Here is where the real difference between a clustered and nonclustered index becomes clear. Instead of going to a single page in the table and doing a table scan for occurrences of productID 21, the server scans the index leaf page, reading one data page per row on the index leaf page.

You are probably asking yourself, "How do I know which type of index to use?" The following list can help you to answer that question.

  • Clustered indexes are best at range searches, mostly for larger quantities of data.

  • Clustered indexes are most likely to help with a query requesting sorted data.

  • Nonclustered indexes are almost as fast as clustered indexes at finding a single row of data.

  • Nonclustered indexes enable the server to use an index containing all the columns required to resolve the query without accessing the table itself. This can run substantially faster than a query accessing a table, even with a clustered index.

Understanding Unique Indexes

A unique index ensures that the indexed column contains no duplicate values. In the case of multicolumn unique indexes, the index ensures that each combination of values in the indexed column is unique. For example, if a unique index fullname is created on a combination of lname, and fname columns, no two people could have the same full name in the table.

Both clustered and nonclustered indexes can be unique. Therefore, provided that the data in the column is unique, you can create both a unique clustered index and nonclustered indexes on the same table. Specifying a unique index makes sense only when uniqueness is a characteristic of the data itself. If uniqueness must be enforced to ensure data integrity, create a UNIQUE or PRIMARY KEY constraint on the column, rather than a unique index.

Note

Creating a PRIMARY KEY or UNIQUE constraint will automatically create a unique index on the specified columns in the table.


Indexing Computed Columns

A computed column is nothing more than a column in a table that is used to store the result of a computation of a table's data.

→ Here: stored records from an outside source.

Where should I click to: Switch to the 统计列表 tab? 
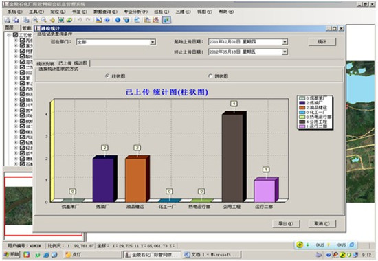[x=45, y=64]
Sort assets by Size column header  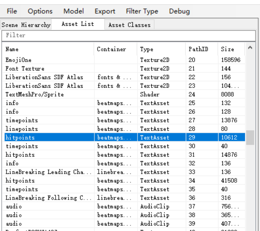231,49
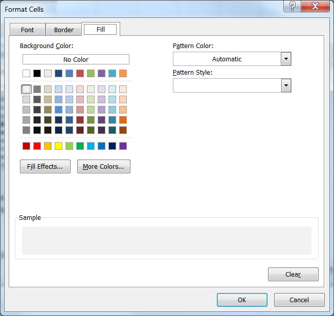Choose the No Color option
The height and width of the screenshot is (316, 334).
76,59
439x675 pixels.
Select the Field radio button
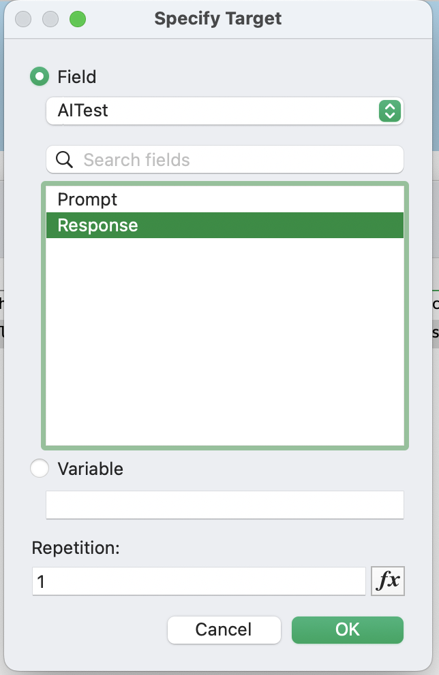coord(40,77)
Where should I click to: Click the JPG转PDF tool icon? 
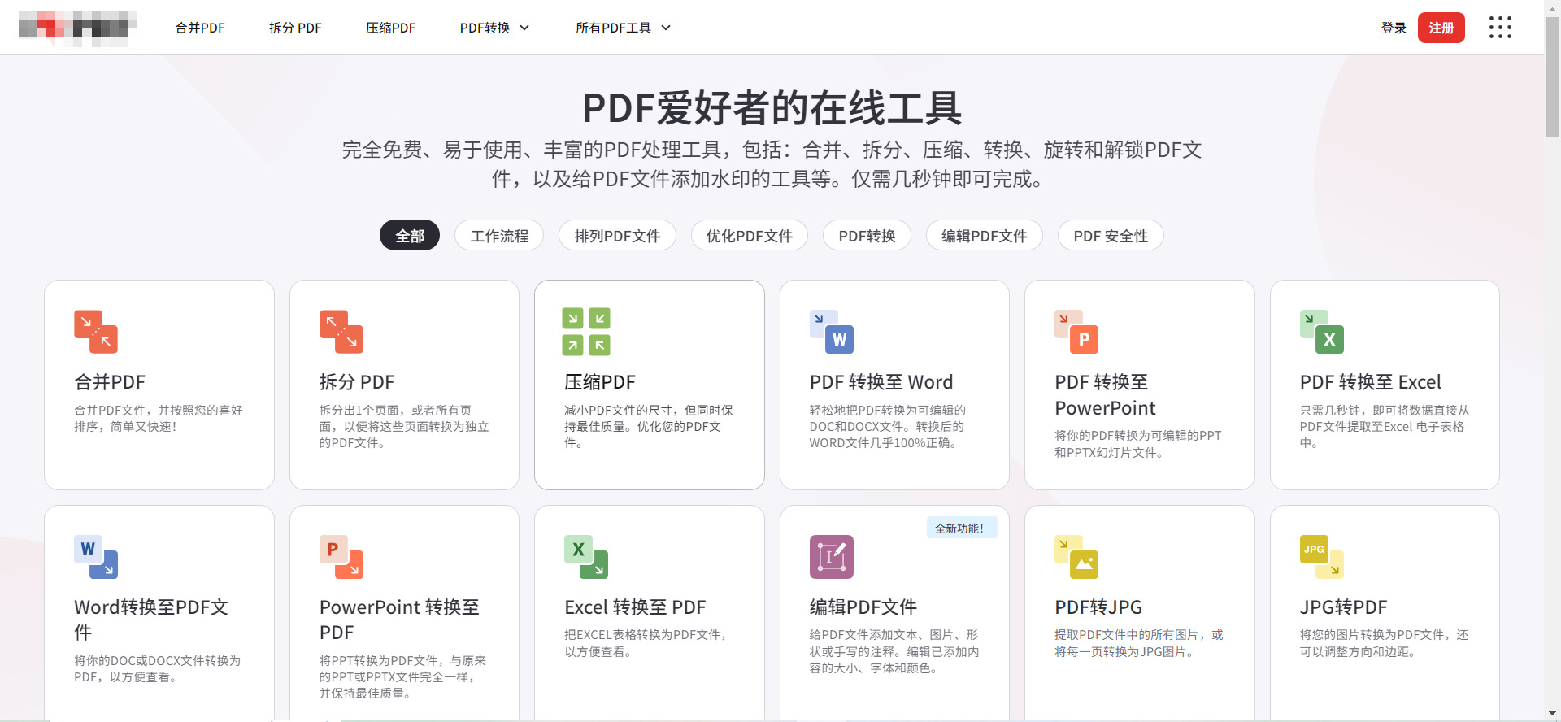coord(1322,557)
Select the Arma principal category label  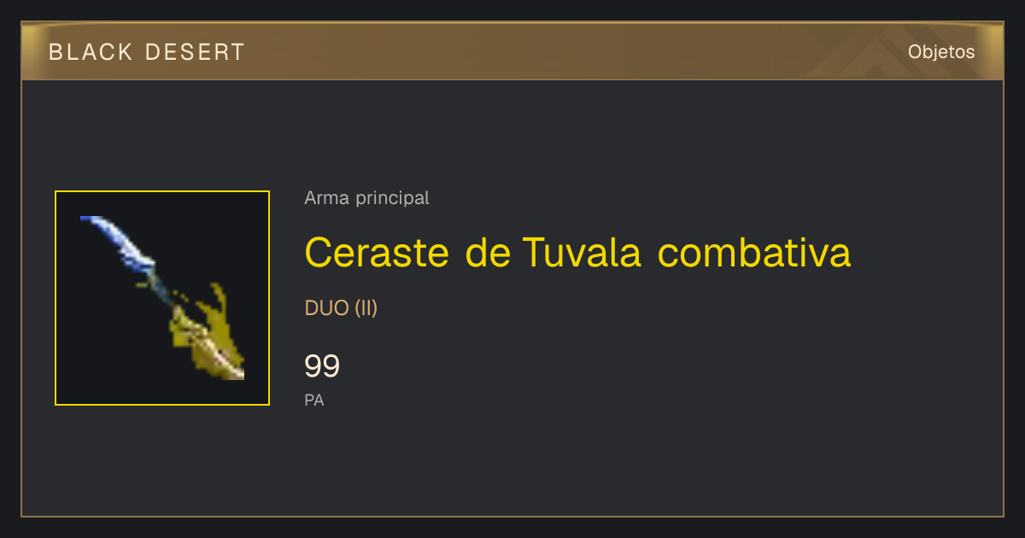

The following example shows the creation of a table with computed columns:

Create Table OrderDemo (
    Orderid Int Not Null,
    Price Money Not Null,
    Qty Int Not Null,
    SaleTotal AS Price * qty,
    OrderDate DateTime Not Null,
    ShippedDate AS Dateadd(DAY,7,OrderDate))

You can see that this table contains two computed columns; SaleTotal and ShippedDate. They are both computed using other columns in the table.

New to SQL Server 2000, you can now define indexes on a computed column if the following conditions are true:

  • The computed column must always return the same result for a given set of inputs.

  • The result value of the computed column cannot evaluate to a text or image data type.

Forcing Index Selection

One of the last topics I want to discuss is how to tell the server which index to use. Take a look at the following example:

Use pubs
Select count(*) as 'Count',
       sum(qty) as 'Total Sold'
From Sales
Where Stor_id between 6000 and 7000
and   Title_id like 'PS2%'

Normally, SQL Server chooses to use the clustered index that is defined for the Sales table. If you wanted to override that choice, you would specify an optimizer hint by using the following syntax in the FROM clause:

From Sales (index = <index name>)

This will tell the server the actual index you want to use instead of what was selected.